[[ Data provided open ]]
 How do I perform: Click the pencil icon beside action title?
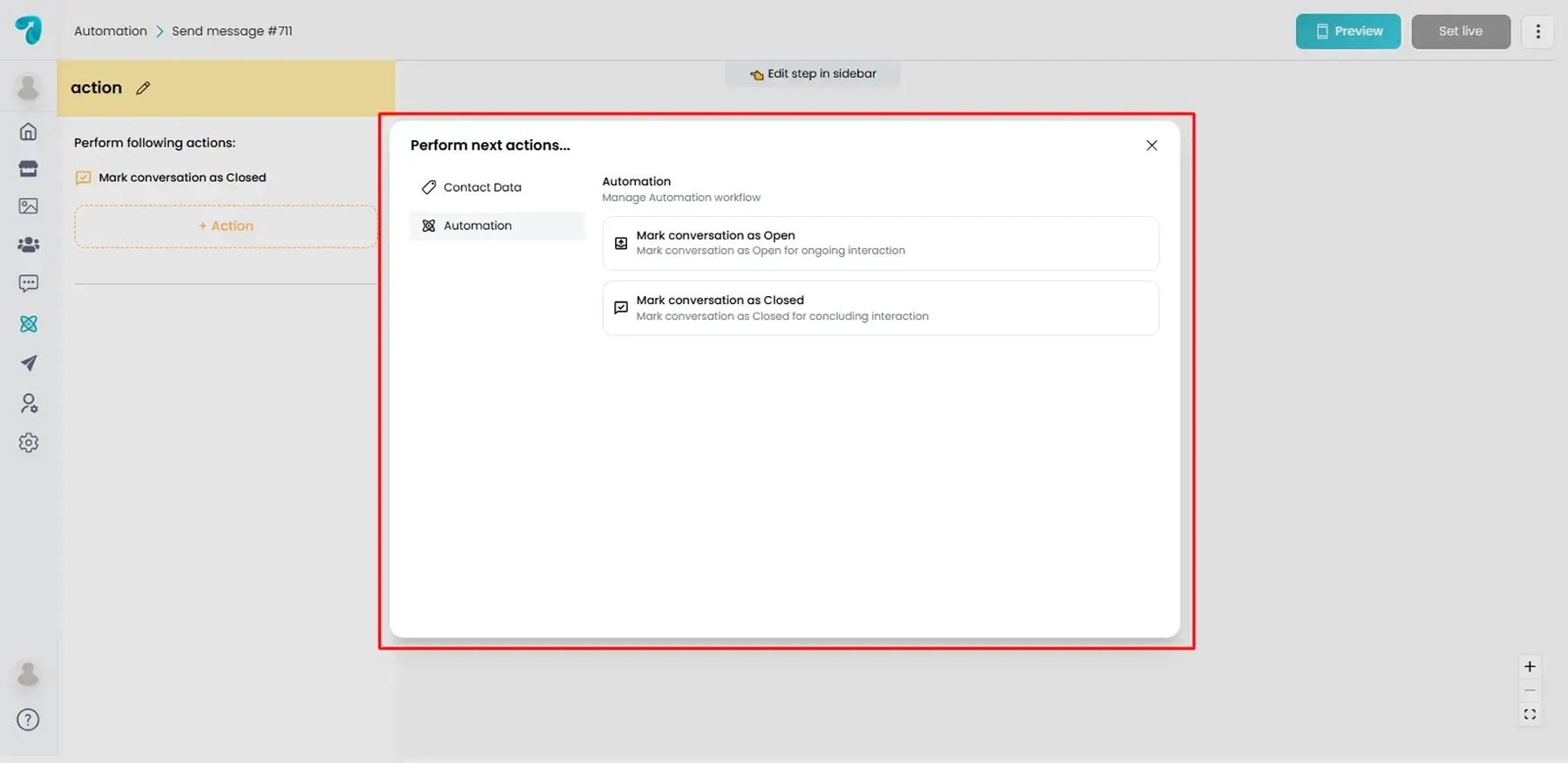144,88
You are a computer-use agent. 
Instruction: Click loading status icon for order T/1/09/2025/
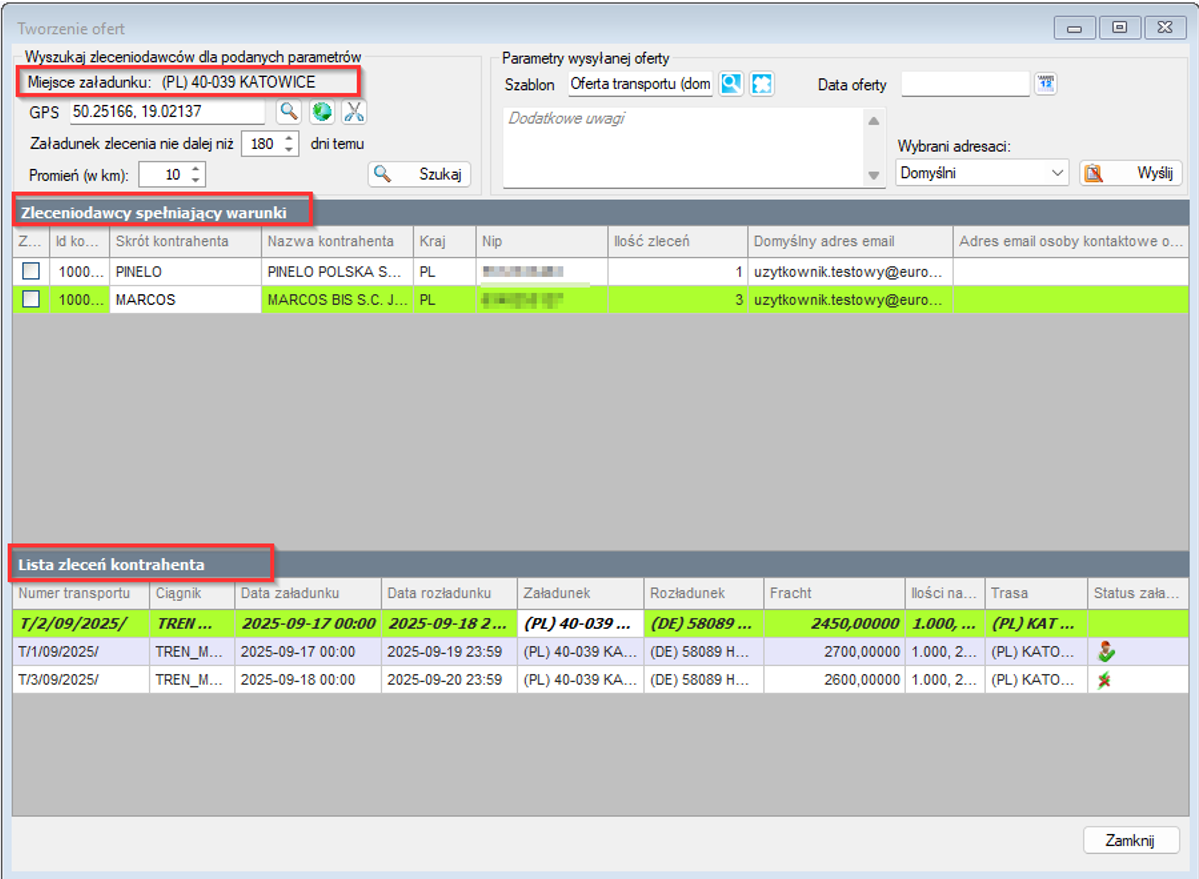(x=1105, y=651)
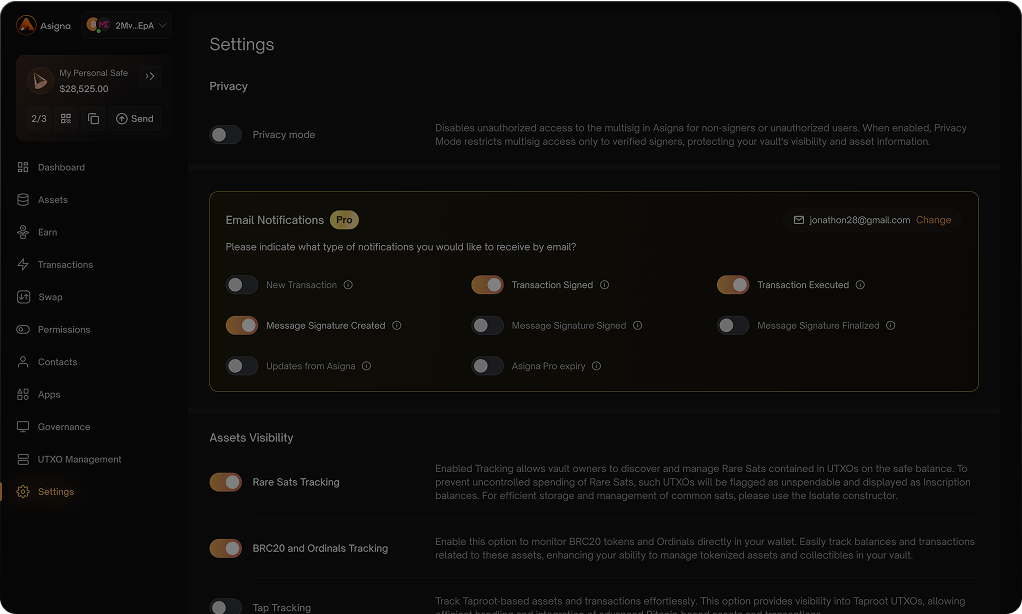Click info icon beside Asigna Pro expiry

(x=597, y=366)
[[ Data provided closed ]]
Exercise instructions
The records are to be returned verbatim. Skip any picture they contain.

Answer below
 How do I perform: Click the pencil icon beside action title?
144,88
You are a computer-use agent. 
Instruction: Click loading status icon for order T/1/09/2025/
(x=1105, y=651)
Click info icon beside Asigna Pro expiry

(x=597, y=366)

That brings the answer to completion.